One day last fall, Southern California Edison (SCE) announced 20 deals for nearly 250 megawatts (MW) of power. Now it’s getting that much in one fell swoop.
The utility announced a 250-MW power purchase agreement with First Solar for electricity expected to come from the Silver State South Solar Project in the Mojave Desert, near Primm, Nev. There is a speculative tinge to this deal; while the Silver State North project is approved – it was, in fact, the first utility-scale solar project on Nevada public lands to gain approval – the Bureau of Land Management website says “the Silver State South Solar Project is undergoing additional environmental analysis, and the BLM should issue a decision in 2012.”

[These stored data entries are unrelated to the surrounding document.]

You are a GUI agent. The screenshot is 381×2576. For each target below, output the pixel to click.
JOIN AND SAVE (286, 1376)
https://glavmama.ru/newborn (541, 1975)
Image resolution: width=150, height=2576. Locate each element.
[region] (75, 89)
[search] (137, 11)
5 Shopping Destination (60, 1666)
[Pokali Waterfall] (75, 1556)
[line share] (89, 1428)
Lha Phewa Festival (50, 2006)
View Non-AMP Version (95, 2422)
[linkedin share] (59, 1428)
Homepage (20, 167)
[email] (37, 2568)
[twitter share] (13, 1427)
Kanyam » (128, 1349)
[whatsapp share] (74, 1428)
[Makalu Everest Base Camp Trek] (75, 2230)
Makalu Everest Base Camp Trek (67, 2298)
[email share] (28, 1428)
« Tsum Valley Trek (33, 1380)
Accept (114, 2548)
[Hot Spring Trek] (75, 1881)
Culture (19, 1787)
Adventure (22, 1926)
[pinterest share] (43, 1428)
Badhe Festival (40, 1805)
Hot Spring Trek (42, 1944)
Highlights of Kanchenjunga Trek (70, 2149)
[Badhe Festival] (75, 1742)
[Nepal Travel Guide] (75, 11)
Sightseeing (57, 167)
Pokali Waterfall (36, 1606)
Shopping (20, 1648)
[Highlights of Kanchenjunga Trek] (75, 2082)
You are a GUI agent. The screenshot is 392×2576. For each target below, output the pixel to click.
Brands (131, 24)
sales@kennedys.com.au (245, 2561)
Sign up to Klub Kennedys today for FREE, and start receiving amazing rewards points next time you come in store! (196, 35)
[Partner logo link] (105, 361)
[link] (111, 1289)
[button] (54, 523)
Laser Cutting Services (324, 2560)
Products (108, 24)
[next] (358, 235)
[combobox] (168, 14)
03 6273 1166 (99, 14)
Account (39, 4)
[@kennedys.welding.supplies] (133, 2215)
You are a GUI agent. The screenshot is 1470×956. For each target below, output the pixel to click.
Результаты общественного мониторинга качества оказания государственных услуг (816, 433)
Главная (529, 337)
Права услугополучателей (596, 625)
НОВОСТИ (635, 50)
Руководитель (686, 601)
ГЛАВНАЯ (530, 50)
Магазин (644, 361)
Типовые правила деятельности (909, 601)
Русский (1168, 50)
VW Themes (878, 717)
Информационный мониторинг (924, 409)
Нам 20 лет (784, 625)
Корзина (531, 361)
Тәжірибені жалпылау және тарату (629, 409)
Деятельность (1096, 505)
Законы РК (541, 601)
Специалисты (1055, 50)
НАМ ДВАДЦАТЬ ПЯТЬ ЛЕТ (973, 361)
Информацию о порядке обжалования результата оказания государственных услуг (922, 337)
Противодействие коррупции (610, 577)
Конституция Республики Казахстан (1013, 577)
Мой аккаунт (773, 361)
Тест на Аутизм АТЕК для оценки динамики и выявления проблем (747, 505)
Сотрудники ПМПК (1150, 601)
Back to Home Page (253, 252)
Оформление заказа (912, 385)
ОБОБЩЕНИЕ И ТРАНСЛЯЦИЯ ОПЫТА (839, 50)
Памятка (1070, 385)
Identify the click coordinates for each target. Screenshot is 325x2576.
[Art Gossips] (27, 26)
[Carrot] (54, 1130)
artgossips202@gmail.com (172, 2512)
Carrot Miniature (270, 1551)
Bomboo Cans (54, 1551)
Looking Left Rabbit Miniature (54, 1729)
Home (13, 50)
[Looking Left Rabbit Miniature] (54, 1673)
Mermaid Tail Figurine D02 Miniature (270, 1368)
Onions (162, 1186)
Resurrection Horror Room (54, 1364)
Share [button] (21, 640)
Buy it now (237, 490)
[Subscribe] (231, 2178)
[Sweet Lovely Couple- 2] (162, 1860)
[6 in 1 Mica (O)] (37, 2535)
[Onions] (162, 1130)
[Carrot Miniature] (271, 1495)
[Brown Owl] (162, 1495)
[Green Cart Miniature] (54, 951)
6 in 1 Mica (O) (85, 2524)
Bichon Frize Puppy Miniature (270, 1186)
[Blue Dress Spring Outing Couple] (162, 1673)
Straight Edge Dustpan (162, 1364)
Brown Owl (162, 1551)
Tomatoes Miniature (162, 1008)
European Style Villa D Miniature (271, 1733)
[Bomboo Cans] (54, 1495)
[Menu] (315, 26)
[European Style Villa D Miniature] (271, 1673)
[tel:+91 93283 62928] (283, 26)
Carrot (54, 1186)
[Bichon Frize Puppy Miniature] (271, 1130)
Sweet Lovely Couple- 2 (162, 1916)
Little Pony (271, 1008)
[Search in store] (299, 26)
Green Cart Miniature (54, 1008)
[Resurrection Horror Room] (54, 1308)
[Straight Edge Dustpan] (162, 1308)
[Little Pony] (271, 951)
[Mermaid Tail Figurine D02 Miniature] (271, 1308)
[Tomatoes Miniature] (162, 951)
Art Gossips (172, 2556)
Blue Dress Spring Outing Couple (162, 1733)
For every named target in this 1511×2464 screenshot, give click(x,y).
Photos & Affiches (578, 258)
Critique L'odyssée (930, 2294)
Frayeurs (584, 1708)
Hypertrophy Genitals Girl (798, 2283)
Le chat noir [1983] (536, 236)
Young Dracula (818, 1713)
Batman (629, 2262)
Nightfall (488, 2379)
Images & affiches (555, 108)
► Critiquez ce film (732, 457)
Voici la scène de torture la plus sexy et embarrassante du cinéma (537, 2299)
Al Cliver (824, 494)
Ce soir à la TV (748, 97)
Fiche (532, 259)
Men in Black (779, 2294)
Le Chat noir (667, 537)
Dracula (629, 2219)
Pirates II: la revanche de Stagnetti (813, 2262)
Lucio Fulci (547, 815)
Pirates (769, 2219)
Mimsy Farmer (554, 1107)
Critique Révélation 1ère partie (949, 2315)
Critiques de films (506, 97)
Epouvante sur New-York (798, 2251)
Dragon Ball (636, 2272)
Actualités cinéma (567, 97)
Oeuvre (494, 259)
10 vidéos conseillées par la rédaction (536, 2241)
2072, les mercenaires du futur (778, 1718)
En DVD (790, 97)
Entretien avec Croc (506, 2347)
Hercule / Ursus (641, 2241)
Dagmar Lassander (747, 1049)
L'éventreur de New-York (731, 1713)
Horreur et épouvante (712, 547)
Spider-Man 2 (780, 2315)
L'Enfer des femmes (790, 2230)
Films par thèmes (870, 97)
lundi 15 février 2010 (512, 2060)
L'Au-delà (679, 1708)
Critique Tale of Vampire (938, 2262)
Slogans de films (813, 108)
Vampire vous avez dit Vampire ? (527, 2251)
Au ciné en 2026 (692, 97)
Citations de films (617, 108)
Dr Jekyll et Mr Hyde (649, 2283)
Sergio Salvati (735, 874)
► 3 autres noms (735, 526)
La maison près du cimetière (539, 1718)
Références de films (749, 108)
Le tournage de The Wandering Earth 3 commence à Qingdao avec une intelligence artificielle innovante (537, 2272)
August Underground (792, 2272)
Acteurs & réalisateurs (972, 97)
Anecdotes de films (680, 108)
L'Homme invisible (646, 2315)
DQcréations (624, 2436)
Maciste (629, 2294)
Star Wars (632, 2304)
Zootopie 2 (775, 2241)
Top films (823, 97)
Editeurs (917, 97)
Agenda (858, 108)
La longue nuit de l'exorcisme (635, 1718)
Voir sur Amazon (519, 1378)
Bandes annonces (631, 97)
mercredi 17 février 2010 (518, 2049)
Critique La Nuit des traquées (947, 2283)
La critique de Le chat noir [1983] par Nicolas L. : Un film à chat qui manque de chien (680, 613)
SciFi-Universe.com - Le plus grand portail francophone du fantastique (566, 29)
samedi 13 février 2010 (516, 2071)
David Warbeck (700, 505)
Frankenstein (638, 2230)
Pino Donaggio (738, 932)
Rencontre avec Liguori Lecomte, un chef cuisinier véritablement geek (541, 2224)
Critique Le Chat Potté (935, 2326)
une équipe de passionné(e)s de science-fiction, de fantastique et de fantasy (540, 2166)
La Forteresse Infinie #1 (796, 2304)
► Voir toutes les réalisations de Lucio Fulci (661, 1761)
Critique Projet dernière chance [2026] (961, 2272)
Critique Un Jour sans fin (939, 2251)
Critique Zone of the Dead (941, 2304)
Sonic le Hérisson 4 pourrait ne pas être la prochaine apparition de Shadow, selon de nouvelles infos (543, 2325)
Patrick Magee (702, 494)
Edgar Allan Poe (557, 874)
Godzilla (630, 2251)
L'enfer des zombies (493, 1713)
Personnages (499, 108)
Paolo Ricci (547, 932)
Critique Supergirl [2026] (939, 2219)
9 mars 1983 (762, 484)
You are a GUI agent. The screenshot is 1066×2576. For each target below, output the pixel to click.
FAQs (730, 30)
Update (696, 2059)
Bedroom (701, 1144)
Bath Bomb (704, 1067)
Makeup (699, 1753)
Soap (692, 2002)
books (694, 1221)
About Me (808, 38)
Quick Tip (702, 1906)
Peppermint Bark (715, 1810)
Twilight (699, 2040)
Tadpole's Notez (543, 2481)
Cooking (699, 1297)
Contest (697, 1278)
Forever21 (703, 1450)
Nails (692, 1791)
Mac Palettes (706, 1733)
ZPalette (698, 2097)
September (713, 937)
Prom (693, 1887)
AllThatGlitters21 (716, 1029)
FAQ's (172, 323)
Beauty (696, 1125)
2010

The Silver State projects began under NextLight Renewable Power, then came to First Solar last year when the company acquired NextLight. First Solar plans a ground-mounted photovoltaic system that will connect with SCE’s Eldorado-Ivanpah 220-kilovolt transmission line. It anticipates producing some electricity from the plant in 2014 and to have it fully operational by May 2017.
SCE has been on a solar power buying spree lately. In addition to this new deal and the deals it announced in November, just last month it announced power purchase agreements totaling 831 MW. In 2009, the utility delivered 13.6 billion kilowatt hours of renewable power to its customers, comprising about 17 percent of its total portfolio. California law required the major utilities in the state to reach 20 percent by 2010 – although extensions to 2013 have been granted – and boosts that target to 33 percent by 2020. State figures put SCE at 17.4 percent in 2009, with Pacific Gas & Electric at 14.4 percent and San Diego Gas & Electric at 10.5 percent.